• _GOAL OF THE EXERCISE_
An exact restatement of the records below is expected.

• _WORKING DATA_
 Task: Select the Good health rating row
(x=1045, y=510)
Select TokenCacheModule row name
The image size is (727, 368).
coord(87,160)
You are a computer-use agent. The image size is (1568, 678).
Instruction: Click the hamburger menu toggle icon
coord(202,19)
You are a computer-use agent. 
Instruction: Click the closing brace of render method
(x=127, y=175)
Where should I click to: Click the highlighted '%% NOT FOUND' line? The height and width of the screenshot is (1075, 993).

• _PROBLEM SOLUTION_
 Task: Select the Good health rating row
(x=1045, y=510)
Select TokenCacheModule row name
The image size is (727, 368).
coord(87,160)
You are a computer-use agent. The image size is (1568, 678).
Instruction: Click the hamburger menu toggle icon
coord(202,19)
You are a computer-use agent. 
Instruction: Click the closing brace of render method
(x=127, y=175)
Where should I click to: Click the highlighted '%% NOT FOUND' line? The height and width of the screenshot is (1075, 993).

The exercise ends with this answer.